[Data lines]
= = = = = = =

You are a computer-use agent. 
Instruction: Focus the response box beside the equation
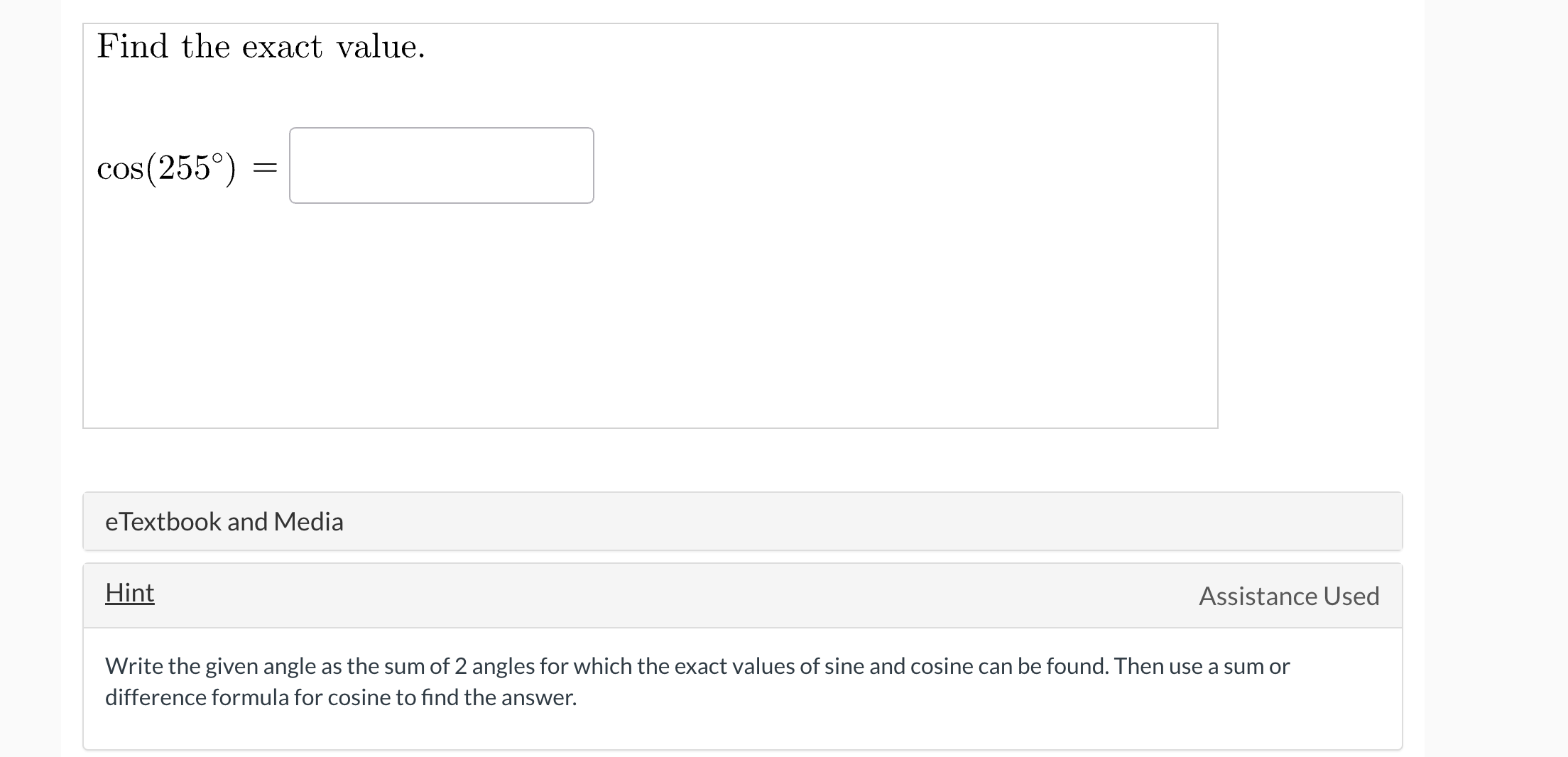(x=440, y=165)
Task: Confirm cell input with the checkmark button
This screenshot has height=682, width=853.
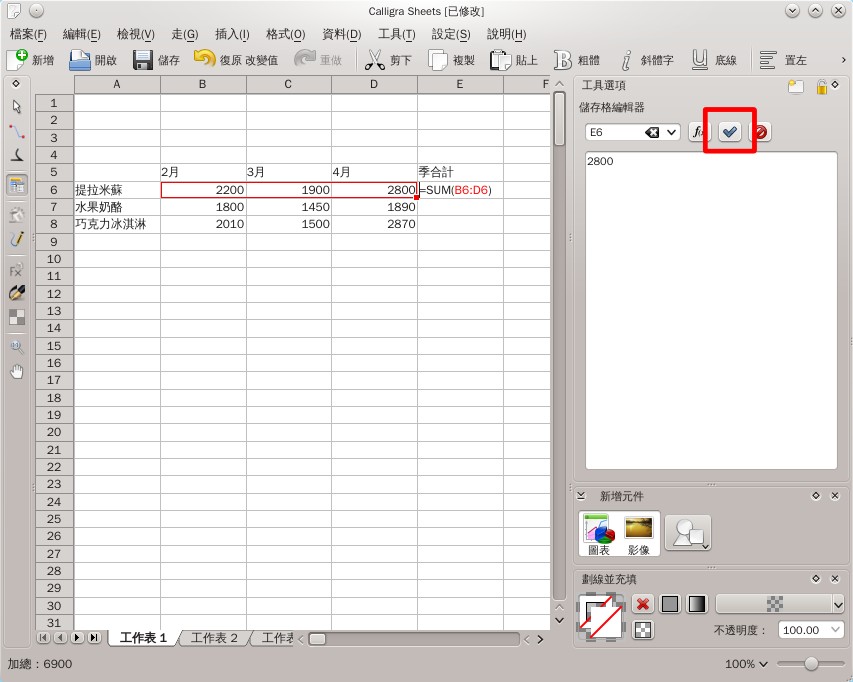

= = = = = = =

Recast the data above as a Markdown table with the columns n and Line, with one numbered row for each non-blank line. Leave the pictures out of the table.

Final result =>
| n | Line |
|---|---|
| 1 | You are a computer-use agent.  |
| 2 | Instruction: Focus the response box beside the equation |
| 3 | (x=440, y=165) |
| 4 | Task: Confirm cell input with the checkmark button |
| 5 | This screenshot has height=682, width=853. |